Australian defence contractors are learning the hard way that in cyber, the weakest link in the chain can be a small supplier with an outdated firewall. The recent wave of attacks on defence‑sector supply chains – including IKAD Engineering, where an “external third party” accessed IT systems and exposed project information and employee files – is a reminder that what looks like a national security issue on the front page is also a pricing, coverage and distribution problem for cyber insurers and brokers. They also demonstrate that sophisticated threat actors are increasingly comfortable working through the supply chain, compromising small contractors to reach sensitive operational data.
For cyber insurers and brokers these attacks demonstrate a more fundamental actuarial problem. As broker‑turned‑managing director, Bryan Leibbrandt (main picture, left), from LML Insurance Group puts it, from an insurer’s perspective “it's a very difficult risk to price.” He sees a risk that is mutating in real time.
“We've seen a greater intensity on the cyberattacks and it's not just individuals attacking companies anymore,” he said. “It's AI running their program, trying to infiltrate the systems - and they're not picking individual companies, they're just trying to get into any one system.”
That kind of indiscriminate, automated targeting is exactly what keeps underwriters awake when they think about accumulation across sectors like defence, aerospace, engineering and OT‑heavy industrials, where segmentation between corporate IT, OT networks and defence project environments is often still a work in progress.
If insurers are wrestling with modelling and exclusions, brokers are wrestling with communication. Leibbrandt argues that the current climate is, paradoxically, a big opportunity at the coalface. With cyber in the news almost daily, he sees his role as fundamentally educational: explaining risk, security and policy mechanics so that clients understand what is – and is not – covered before an incident. For him, “It's not if it's going to happen; it's when it's going to happen these days.”

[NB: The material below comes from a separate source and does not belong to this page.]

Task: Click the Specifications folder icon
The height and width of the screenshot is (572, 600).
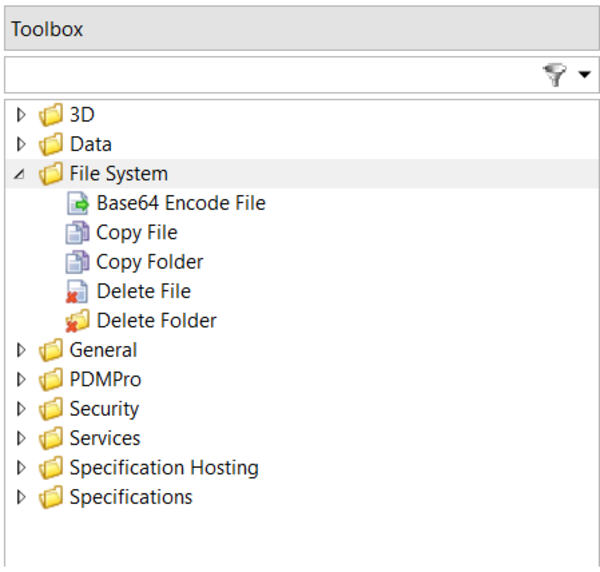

Michael Lewis (main picture, right), cyber development manager for CFC Underwriting, echoes that the core challenge for the market is not brand new technology, but basic messaging. “A massive part of my role is to educate and help brokers understand the value and the services that cyber insurance provides so they can convey that to their clients,” he said. In his view, large corporates already treat cyber as a board‑level necessity; the real friction sits at the smaller end of town, where owner‑managers still question whether they “need” cyber at all.
There are signs of progress. Lewis noted that long‑standing misconceptions – including suspicion from IT providers that cyber insurance would somehow interfere with their remit – are slowly being debunked. Managed service providers and IT consultants are increasingly seeing cyber policies as complementary, particularly where pre‑breach services, incident response and threat‑intelligence capabilities are bundled into cover. Government‑led awareness efforts are also nudging SMEs to engage - but he cautions, “there's still a lot of work to do.”
One of the more sobering lessons from the defence supply‑chain incidents is how easily cyber spills into the physical world – and how poorly some insureds, especially in regional Australia, understand that linkage. Leibbrandt points to his own client base to illustrate the point. For him, when recommending a program, “It's not always about the dollars; it's about the risk profile of the clients.”
In rural portfolios, he regularly encounters farming operations whose irrigation and other critical systems are run off IT without the owners fully appreciating the cyber dependency. A successful attack on those systems is not just a privacy incident; it is a direct hit to production and cash flow. The same logic applies, at larger scale, to OT environments in defence and industrial supply chains.
Against that backdrop, brokers are being pushed to move well beyond simple limit‑and‑premium conversations. They must help clients understand why policy wording around war and cyber operations matters if a nation‑state‑linked group hits a defence contractor; why segmentation between corporate and operational networks is not just a security aspiration but an underwriting expectation; and why coverage for incident response, forensics and business interruption can make the difference between recovery and existential threat.
Cyber, in other words, is no longer a niche add‑on. It is the lens through which systemic risk, geopolitical tension and day‑to‑day operational resilience now meet – and Australia’s defence‑sector breaches are only the latest and starkest, reminder.